• _Task instructions_
Revise the entries below by changing every "Image resolution:" to "Display size:" and keeping everything else the same.

== Information supplied ==

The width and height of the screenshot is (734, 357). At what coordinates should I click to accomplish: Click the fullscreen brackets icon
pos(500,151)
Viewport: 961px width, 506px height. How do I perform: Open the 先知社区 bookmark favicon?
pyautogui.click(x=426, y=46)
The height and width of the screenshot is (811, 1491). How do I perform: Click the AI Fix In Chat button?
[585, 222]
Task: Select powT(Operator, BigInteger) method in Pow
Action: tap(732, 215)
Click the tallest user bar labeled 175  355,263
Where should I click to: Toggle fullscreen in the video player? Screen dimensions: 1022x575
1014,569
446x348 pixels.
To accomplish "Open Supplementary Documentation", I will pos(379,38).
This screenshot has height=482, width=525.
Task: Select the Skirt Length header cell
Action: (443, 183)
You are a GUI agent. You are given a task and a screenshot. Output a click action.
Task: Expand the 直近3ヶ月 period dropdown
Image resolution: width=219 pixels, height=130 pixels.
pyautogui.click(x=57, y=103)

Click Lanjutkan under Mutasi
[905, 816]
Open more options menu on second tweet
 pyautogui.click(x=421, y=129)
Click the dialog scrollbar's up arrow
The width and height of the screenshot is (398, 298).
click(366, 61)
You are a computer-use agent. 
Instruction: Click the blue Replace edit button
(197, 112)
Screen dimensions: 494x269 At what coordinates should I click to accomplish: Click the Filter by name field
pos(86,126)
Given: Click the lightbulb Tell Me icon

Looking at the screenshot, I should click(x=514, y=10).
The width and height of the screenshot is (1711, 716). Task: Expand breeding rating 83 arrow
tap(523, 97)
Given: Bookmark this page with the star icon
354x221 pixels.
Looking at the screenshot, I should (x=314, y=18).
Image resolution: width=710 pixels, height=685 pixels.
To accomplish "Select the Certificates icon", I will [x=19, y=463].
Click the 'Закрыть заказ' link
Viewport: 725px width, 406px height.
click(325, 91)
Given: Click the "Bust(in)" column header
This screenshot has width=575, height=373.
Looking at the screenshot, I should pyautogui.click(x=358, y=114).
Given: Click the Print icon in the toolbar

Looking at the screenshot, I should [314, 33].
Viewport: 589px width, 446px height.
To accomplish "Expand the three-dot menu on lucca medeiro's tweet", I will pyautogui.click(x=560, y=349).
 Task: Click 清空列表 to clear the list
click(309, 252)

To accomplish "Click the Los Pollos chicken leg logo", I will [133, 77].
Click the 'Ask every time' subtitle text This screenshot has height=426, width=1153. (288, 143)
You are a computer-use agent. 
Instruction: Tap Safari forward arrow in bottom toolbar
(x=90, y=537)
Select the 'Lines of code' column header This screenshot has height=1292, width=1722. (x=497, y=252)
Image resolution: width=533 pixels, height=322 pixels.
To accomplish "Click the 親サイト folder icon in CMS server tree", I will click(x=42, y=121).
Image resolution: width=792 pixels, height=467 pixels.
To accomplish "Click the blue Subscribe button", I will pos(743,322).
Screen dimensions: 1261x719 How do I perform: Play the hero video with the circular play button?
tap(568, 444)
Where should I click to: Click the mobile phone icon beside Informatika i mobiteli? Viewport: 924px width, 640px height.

===

• _Answer to this task_
The width and height of the screenshot is (734, 357). At what coordinates should I click to accomplish: Click the fullscreen brackets icon
pos(500,151)
Viewport: 961px width, 506px height. How do I perform: Open the 先知社区 bookmark favicon?
pyautogui.click(x=426, y=46)
The height and width of the screenshot is (811, 1491). How do I perform: Click the AI Fix In Chat button?
[585, 222]
Task: Select powT(Operator, BigInteger) method in Pow
Action: tap(732, 215)
Click the tallest user bar labeled 175  355,263
Where should I click to: Toggle fullscreen in the video player? Screen dimensions: 1022x575
1014,569
446x348 pixels.
To accomplish "Open Supplementary Documentation", I will pos(379,38).
This screenshot has height=482, width=525.
Task: Select the Skirt Length header cell
Action: (443, 183)
You are a GUI agent. You are given a task and a screenshot. Output a click action.
Task: Expand the 直近3ヶ月 period dropdown
Display size: width=219 pixels, height=130 pixels.
pyautogui.click(x=57, y=103)

Click Lanjutkan under Mutasi
[905, 816]
Open more options menu on second tweet
 pyautogui.click(x=421, y=129)
Click the dialog scrollbar's up arrow
The width and height of the screenshot is (398, 298).
click(366, 61)
You are a computer-use agent. 
Instruction: Click the blue Replace edit button
(197, 112)
Screen dimensions: 494x269 At what coordinates should I click to accomplish: Click the Filter by name field
pos(86,126)
Given: Click the lightbulb Tell Me icon

Looking at the screenshot, I should click(x=514, y=10).
The width and height of the screenshot is (1711, 716). Task: Expand breeding rating 83 arrow
tap(523, 97)
Given: Bookmark this page with the star icon
354x221 pixels.
Looking at the screenshot, I should (x=314, y=18).
Display size: width=710 pixels, height=685 pixels.
To accomplish "Select the Certificates icon", I will [x=19, y=463].
Click the 'Закрыть заказ' link
Viewport: 725px width, 406px height.
click(325, 91)
Given: Click the "Bust(in)" column header
This screenshot has width=575, height=373.
Looking at the screenshot, I should pyautogui.click(x=358, y=114).
Given: Click the Print icon in the toolbar

Looking at the screenshot, I should [314, 33].
Viewport: 589px width, 446px height.
To accomplish "Expand the three-dot menu on lucca medeiro's tweet", I will pyautogui.click(x=560, y=349).
 Task: Click 清空列表 to clear the list
click(309, 252)

To accomplish "Click the Los Pollos chicken leg logo", I will [133, 77].
Click the 'Ask every time' subtitle text This screenshot has height=426, width=1153. (288, 143)
You are a computer-use agent. 
Instruction: Tap Safari forward arrow in bottom toolbar
(x=90, y=537)
Select the 'Lines of code' column header This screenshot has height=1292, width=1722. (x=497, y=252)
Display size: width=533 pixels, height=322 pixels.
To accomplish "Click the 親サイト folder icon in CMS server tree", I will click(x=42, y=121).
Display size: width=792 pixels, height=467 pixels.
To accomplish "Click the blue Subscribe button", I will pos(743,322).
Screen dimensions: 1261x719 How do I perform: Play the hero video with the circular play button?
tap(568, 444)
Where should I click to: Click the mobile phone icon beside Informatika i mobiteli? Viewport: 924px width, 640px height.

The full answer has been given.